Город обесточен. Нет воды, ее привозят. Техники мало. Вступает в дело бульдозер, потом экскаватор и постепенно работа идет. Много армян. Местные жители и приезжие упорно разбирают развалины с самого начала катастрофы. Не первый день, как мы. Кран помогает стащить балки перекрытий. Попадаются вещи, одежда. Чудом уцелевшие кофейные чашечки, сделанные с армянским изяществом. Звякает железо. Новая целая сковорода. Рядом сплющенные кастрюли. Детская книжка, тетради. Отец со слезами прижимает к груди цветное фото, найденный альбом.
Среди нагромождений появляется ход вниз, в глубь дома. Мы выбираемся наверх. Пока намечаем новую цель осмотра, что-то произошло – упали какие-то вещи с соседнего дома. Армяне бросились с развалин вниз, во двор, подальше от стен – и замерли, озираясь. Возможно, произошел очередной толчок, небольшой силы. Люди долго стоят поодаль, как столбы, и не помышляют вернуться на развалины. Это какой же в них страх должен быть. Приехала “скорая” – как у вас, все в норме, в обморок не упал никто? Давайте спирту нальем, выпейте. Не хотите? Что, серьезно не будете? “Скорая помощь” уехала и больше не появлялась. Отказ от спирта их поразил, что ли? Поняв, что армяне скоро к раскопкам не вернутся, мы продолжили работу. Каждый обломок, летящий вниз, дает облако пыли. Пыль везде, она оседает на одежде, на губах и вскоре все приобретает вкус пыли. Стены этого дома были слабы и при разрушении охотно превращаются в пыль.
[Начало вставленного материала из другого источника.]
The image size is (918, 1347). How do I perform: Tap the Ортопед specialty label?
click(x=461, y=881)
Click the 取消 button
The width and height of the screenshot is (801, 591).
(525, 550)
Пришли другие армяне. Они уводят нас по очереди, по три человека от развалин, заводят в автобус, кормят и наливают коньяку. Это из Еревана приехали сотрудники института на воскресенье и помогают, чем могут. Дали нам трехлитровую банку с соком. После двух пошел дождь. Все промокли, но стало меньше пыли. Ближе к вечеру показался рояль. Еще звенят струны, отзываясь на прикосновение к клавишам, но на нем каменное крошево под вставшими на дыбы плитами. У телевизора цел кинескоп, он не разбивается, даже когда его швыряют в груду обломков. Лезем в щели, находим под завалом ходы в квартирах, но живых никого нет. Соседи извлекли троих. По словам жильцов, еще 7-10 человек под обломками. В одном месте запах был от сгнившего в холодильнике мяса. День идет к вечеру. Разобрали два этажа, но девочку не нашли. Все благодарят, предлагают еду, водку, дарят сигареты. После ужина пошли продолжать, но механизмы уехали, а без них много не натаскаешь. Воды нет. Уже в сумерках отправились искать воду. В городе солдаты ходят по два-три человека в бронежилетах с резиновыми дубинками. Армяне говорят, что солдат у них не трогают. Вышли на площадь, как нам показали, здесь с машин раздавали бесплатно пайки, хлеб. Спины и шеи болят у всех, ноги и руки гудят, все в пыли. Протерли лица влажными тряпками. Мы уже сутки на ногах.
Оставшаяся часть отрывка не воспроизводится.